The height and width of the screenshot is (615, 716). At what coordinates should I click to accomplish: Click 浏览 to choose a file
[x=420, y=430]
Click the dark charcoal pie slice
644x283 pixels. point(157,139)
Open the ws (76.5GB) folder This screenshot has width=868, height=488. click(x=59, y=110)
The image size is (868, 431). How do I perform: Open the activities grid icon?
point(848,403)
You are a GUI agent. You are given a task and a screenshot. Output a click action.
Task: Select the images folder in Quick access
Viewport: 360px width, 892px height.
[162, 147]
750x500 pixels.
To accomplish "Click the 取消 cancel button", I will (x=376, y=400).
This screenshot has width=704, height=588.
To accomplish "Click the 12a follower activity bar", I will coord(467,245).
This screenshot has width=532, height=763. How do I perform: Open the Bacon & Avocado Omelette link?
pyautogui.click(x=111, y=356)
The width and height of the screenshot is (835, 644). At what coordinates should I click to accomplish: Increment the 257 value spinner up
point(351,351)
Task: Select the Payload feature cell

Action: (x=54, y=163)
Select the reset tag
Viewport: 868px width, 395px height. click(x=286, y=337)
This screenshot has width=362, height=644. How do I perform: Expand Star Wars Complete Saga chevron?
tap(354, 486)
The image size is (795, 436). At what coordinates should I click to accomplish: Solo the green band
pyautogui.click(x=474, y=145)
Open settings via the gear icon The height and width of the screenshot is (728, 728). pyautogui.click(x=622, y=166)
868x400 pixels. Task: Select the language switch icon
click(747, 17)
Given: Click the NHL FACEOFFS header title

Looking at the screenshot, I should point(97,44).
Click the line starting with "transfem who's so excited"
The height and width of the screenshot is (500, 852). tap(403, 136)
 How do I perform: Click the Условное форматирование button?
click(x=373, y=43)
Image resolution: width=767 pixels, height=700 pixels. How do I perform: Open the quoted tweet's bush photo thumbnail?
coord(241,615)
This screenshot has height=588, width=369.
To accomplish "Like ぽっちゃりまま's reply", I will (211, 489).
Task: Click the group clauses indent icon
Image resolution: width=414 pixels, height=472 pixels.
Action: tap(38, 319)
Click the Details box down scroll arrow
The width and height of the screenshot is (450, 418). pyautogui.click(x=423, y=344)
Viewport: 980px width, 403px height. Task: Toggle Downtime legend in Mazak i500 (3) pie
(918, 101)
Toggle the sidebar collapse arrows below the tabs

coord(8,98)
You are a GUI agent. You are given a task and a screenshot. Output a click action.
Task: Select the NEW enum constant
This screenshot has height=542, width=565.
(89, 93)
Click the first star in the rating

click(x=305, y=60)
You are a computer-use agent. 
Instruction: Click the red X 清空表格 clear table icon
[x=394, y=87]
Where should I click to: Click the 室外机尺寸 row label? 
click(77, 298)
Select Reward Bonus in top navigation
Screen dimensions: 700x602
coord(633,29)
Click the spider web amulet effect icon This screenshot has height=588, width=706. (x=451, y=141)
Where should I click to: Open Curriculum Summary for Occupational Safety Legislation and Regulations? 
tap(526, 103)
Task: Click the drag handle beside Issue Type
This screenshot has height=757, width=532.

* _TASK DIRECTIONS_: Output all records verbatim.

* _EXERCISE RESULT_:
The height and width of the screenshot is (615, 716). At what coordinates should I click to accomplish: Click 浏览 to choose a file
[x=420, y=430]
Click the dark charcoal pie slice
644x283 pixels. point(157,139)
Open the ws (76.5GB) folder This screenshot has width=868, height=488. click(x=59, y=110)
The image size is (868, 431). How do I perform: Open the activities grid icon?
point(848,403)
You are a GUI agent. You are given a task and a screenshot. Output a click action.
Task: Select the images folder in Quick access
Viewport: 360px width, 892px height.
[162, 147]
750x500 pixels.
To accomplish "Click the 取消 cancel button", I will (x=376, y=400).
This screenshot has width=704, height=588.
To accomplish "Click the 12a follower activity bar", I will coord(467,245).
This screenshot has width=532, height=763. How do I perform: Open the Bacon & Avocado Omelette link?
pyautogui.click(x=111, y=356)
The width and height of the screenshot is (835, 644). At what coordinates should I click to accomplish: Increment the 257 value spinner up
point(351,351)
Task: Select the Payload feature cell

Action: (x=54, y=163)
Select the reset tag
Viewport: 868px width, 395px height. click(x=286, y=337)
This screenshot has width=362, height=644. How do I perform: Expand Star Wars Complete Saga chevron?
tap(354, 486)
The image size is (795, 436). At what coordinates should I click to accomplish: Solo the green band
pyautogui.click(x=474, y=145)
Open settings via the gear icon The height and width of the screenshot is (728, 728). pyautogui.click(x=622, y=166)
868x400 pixels. Task: Select the language switch icon
click(747, 17)
Given: Click the NHL FACEOFFS header title

Looking at the screenshot, I should point(97,44).
Click the line starting with "transfem who's so excited"
The height and width of the screenshot is (500, 852). tap(403, 136)
 How do I perform: Click the Условное форматирование button?
click(x=373, y=43)
Image resolution: width=767 pixels, height=700 pixels. How do I perform: Open the quoted tweet's bush photo thumbnail?
coord(241,615)
This screenshot has height=588, width=369.
To accomplish "Like ぽっちゃりまま's reply", I will (211, 489).
Task: Click the group clauses indent icon
Image resolution: width=414 pixels, height=472 pixels.
Action: tap(38, 319)
Click the Details box down scroll arrow
The width and height of the screenshot is (450, 418). pyautogui.click(x=423, y=344)
Viewport: 980px width, 403px height. Task: Toggle Downtime legend in Mazak i500 (3) pie
(918, 101)
Toggle the sidebar collapse arrows below the tabs

coord(8,98)
You are a GUI agent. You are given a task and a screenshot. Output a click action.
Task: Select the NEW enum constant
This screenshot has height=542, width=565.
(89, 93)
Click the first star in the rating

click(x=305, y=60)
You are a computer-use agent. 
Instruction: Click the red X 清空表格 clear table icon
[x=394, y=87]
Where should I click to: Click the 室外机尺寸 row label? 
click(77, 298)
Select Reward Bonus in top navigation
Screen dimensions: 700x602
coord(633,29)
Click the spider web amulet effect icon This screenshot has height=588, width=706. (x=451, y=141)
Where should I click to: Open Curriculum Summary for Occupational Safety Legislation and Regulations? 
tap(526, 103)
Task: Click the drag handle beside Issue Type
This screenshot has height=757, width=532.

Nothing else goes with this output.